Я возьму модель, снова примусь за работу и ручаюсь вам, что окончу ее в неделю.
Но не в этом, собственно, дело… Дело в том, что всякая борьба бесполезна, и ничто мне не поможет, — вот разгадка всей моей жизни…
26 января.
Сегодня вечером мы у Каншиных, которые были у нас уже три раза. У них по воскресеньям приемные дни. Они русские, и я решаюсь принести эту жертву — выходить из дому. К счастью, там не танцевали; все время разговаривали и какая-то дама пела, когда пили чай. Госпожа Каншина сейчас же познакомила меня с двумя знаменитыми старцами — Молинари и Тейксье, а сама ушла, оставив их на моем попечении. Она, очевидно, решила, что такая «выдающаяся» женщина, как я, приятно проведет время в обществе этих знаменитостей. А эта «выдающаяся» женщина только и знает, и то чрезвычайно смутно, что Молинари — писатель; что же касается Тейксье, то о нем я решительно ничего не знаю. В этом я могу сознаться здесь, на этих страницах.
Сознаюсь, мне нужно было усиленно следить за собой, чтобы не наговорить глупостей: ведь я ничего, ничего, решительно ничего не знала о моих старцах. Но мое тщеславие помогло мне, и я выпуталась из этого положения: слишком уж сильно было во мне желание, чтобы весь этот салон видел меня в серьезной беседе с знаменитыми людьми…
Понедельник, 29 января 1883 г.
Сегодня в палате депутатов обсуждался вопрос об изгнании… принцев. Попасть туда было чрезвычайно трудно, была масса народа. После неимоверных усилий депутату Гайяру удалось все-таки провести нас в палату, за что я после заседания послала цветы его прелестной жене.
Ораторов не было… Флоке слишком претенциозен, говорит он плохо, но именно он помог мне найти довод, который был мне необходим для того, чтобы оправдать необходимость изгнания.
«Нельзя терпеть у себя людей», сказал он, «которые заведомо не подчиняются воле всей нации, — людей, которые признают нечто высшее, чем желание всего народа, и провозглашают первенство своего права».
В общем я довольно хорошо видела и слышала все. Видела я, между прочим, и Поля де-Кассаньяка. Там в зале, он показался мне уродливым, но когда я уходила, он мне уже снова казался прекрасным. Он все время молчал и оставался спокойным. Мне кажется, что он меня заметил. Я смотрела на него, как и на всех остальных депутатов… может быть, чуточку больше. Мне даже показалось, что он часто посматривает на меня в бинокль. Боюсь, что я невольно сделала несколько знаков одобрения, но я так довольна, что чувствую себя республиканкой и сознаю причины, по которым я стала республиканкой…
Следовало бы украсить трибуну траурным крепом… Бриссон председательствовал. Я очень люблю его с тех пор, как он произнес речь о Гамбетте…
Он был прав: «мы не услышим более того героического напева, который составлял поэзию нашей борьбы в течение пятнадцати лет…»
********
— Список заданий —
1. Кто, согласно отрывку из дневника, председательствовал на заседании палаты депутатов 29 января 1883 года?
2. Повторите дословно фрагмент отрывка из дневника: всё начиная с «Сознаюсь, мне нужно» и вплоть до «оправдать необходимость изгнания.».

— Данные —
********
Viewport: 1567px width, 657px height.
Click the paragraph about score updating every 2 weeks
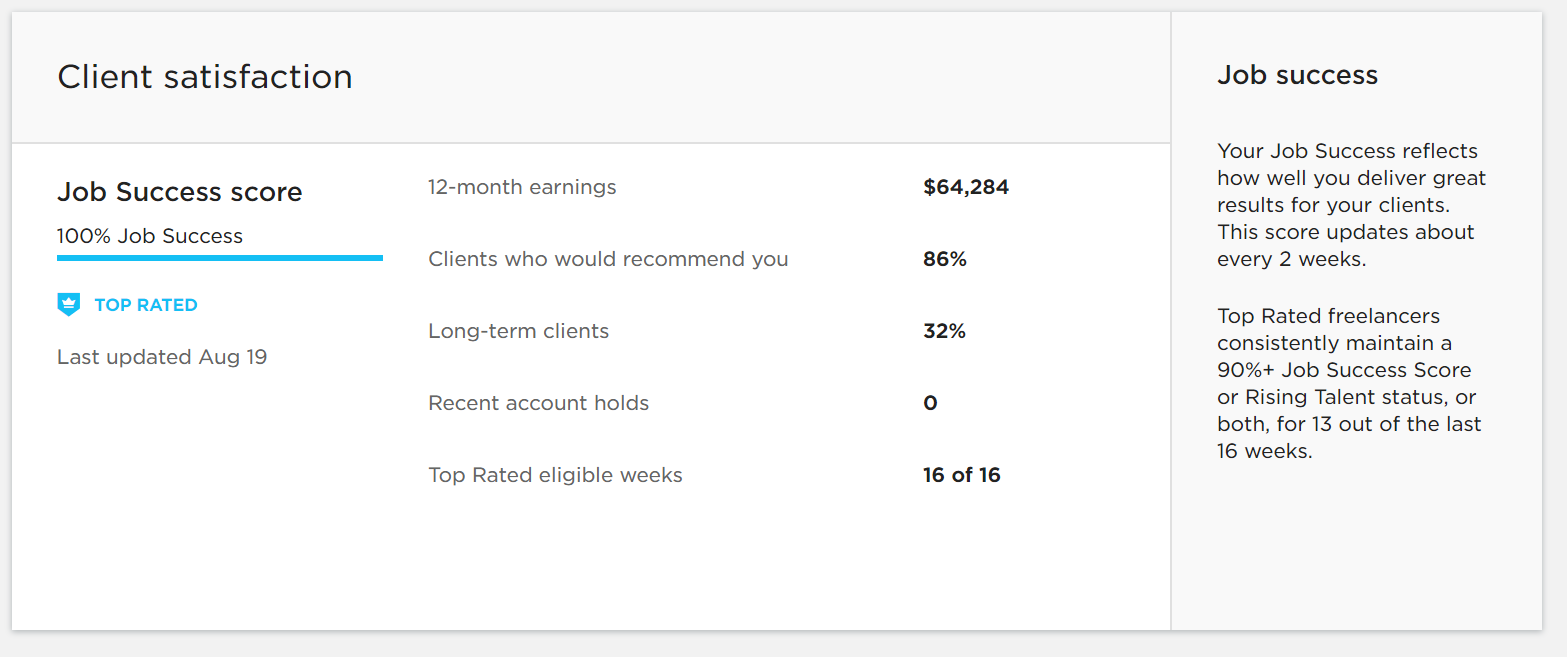point(1351,205)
********
— Результаты —
1. Бриссон.

2.
Сознаюсь, мне нужно было усиленно следить за собой, чтобы не наговорить глупостей: ведь я ничего, ничего, решительно ничего не знала о моих старцах. Но мое тщеславие помогло мне, и я выпуталась из этого положения: слишком уж сильно было во мне желание, чтобы весь этот салон видел меня в серьезной беседе с знаменитыми людьми…
Понедельник, 29 января 1883 г.
Сегодня в палате депутатов обсуждался вопрос об изгнании… принцев. Попасть туда было чрезвычайно трудно, была масса народа. После неимоверных усилий депутату Гайяру удалось все-таки провести нас в палату, за что я после заседания послала цветы его прелестной жене.
Ораторов не было… Флоке слишком претенциозен, говорит он плохо, но именно он помог мне найти довод, который был мне необходим для того, чтобы оправдать необходимость изгнания.